NSLA libraries have extensive heritage, reference and specialist collections, much of which is still under copyright protection. As Creative Commons licensing can only be assigned by the person or organisation that holds the copyright in a work, our collection material cannot be provided under a Creative Commons licence without the consent of the current rights holder.
Creative Commons and library collections
Creative Commons licensing can be used for collection material where rights have been transferred to the library on donation or purchase, or where the copyright holder themselves has agreed to assign a Creative Commons licence when items are donated.
The identification of copyright ownership should be a primary consideration when entering into discussions with potential donors. If the donor/seller/depositor owns the copyright in the work(s), discussions regarding the transfer of ownership to the library or Creative Commons licensing to allow maximum access should be undertaken with the current rights holder. Experience has shown that this form of licensing is particularly appropriate for contemporary collections such as digital photographs and music and more difficult for manuscript collections.

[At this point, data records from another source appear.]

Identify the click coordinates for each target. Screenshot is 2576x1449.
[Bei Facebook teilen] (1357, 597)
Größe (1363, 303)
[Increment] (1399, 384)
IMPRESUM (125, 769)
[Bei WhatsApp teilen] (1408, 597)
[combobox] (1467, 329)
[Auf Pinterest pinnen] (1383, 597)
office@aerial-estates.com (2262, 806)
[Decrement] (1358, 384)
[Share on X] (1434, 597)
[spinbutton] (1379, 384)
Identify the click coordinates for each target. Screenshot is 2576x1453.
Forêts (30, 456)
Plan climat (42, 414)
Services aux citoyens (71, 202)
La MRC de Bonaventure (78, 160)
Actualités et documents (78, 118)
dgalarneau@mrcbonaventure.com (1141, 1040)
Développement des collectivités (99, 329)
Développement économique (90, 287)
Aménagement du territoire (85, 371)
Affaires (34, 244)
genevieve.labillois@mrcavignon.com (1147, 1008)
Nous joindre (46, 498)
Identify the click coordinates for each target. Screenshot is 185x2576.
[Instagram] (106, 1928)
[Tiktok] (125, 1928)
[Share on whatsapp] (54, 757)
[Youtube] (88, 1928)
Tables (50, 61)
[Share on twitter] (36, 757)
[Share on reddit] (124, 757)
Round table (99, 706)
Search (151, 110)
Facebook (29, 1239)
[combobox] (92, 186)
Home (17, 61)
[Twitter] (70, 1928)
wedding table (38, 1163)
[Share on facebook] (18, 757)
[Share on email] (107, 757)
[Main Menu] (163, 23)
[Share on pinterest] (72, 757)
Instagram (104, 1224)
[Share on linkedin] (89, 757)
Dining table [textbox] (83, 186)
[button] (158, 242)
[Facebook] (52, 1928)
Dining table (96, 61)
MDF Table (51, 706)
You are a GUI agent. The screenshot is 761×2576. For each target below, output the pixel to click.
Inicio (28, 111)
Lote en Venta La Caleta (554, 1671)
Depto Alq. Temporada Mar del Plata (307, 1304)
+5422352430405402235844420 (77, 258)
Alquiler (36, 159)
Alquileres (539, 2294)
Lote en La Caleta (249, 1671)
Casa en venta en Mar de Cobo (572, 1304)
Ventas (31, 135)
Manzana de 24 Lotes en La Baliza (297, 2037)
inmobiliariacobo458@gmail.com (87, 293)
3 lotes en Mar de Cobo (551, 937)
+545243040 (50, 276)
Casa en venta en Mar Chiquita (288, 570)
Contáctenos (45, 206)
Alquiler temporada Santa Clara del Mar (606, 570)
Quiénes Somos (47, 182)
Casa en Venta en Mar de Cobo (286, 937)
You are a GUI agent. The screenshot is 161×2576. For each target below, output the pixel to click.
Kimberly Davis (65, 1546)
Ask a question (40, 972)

Creative Commons licensing should be included as an option when completing the deed of gift for donations, however library staff need to be well versed in explaining the function of Creative Commons licensing and the differences between different types of licences available to donors. It may be useful to have a designated copyright officer for staff to refer Creative Commons questions to.
Copyright owners have the option to apply Creative Commons licences to their works when making legal deposits via National edeposit (NED).
Creative Commons policy
It is recommended that NSLA libraries establish a Creative Commons policy based on the above principles and each individual organisation’s needs and work processes. In developing this policy, NSLA libraries should also ensure compliance with their respective national and state policies for intellectual property and open access.
Choosing and displaying Creative Commons licenses
The Department of Communications and the Arts recommends using the CC BY licence as a default licence, then choosing other, more restrictive licences when circumstances deem it necessary. The Creative Commons website provides information for determining which licence is most appropriate based on a brief series of questions.
Material provided under a Creative Commons licence should be readily identifiable to library users by displaying a Creative Commons licence mark or a notice of access conditions. Licence marks and descriptive text are available from the Creative Commons website. To enable clients to make decisions on access it is recommended that libraries work towards including licensing information when a digital item is displayed and/or in the bibliographic record. The Creative Commons organisation also recommends using machine readable metadata which can be generated through the websites.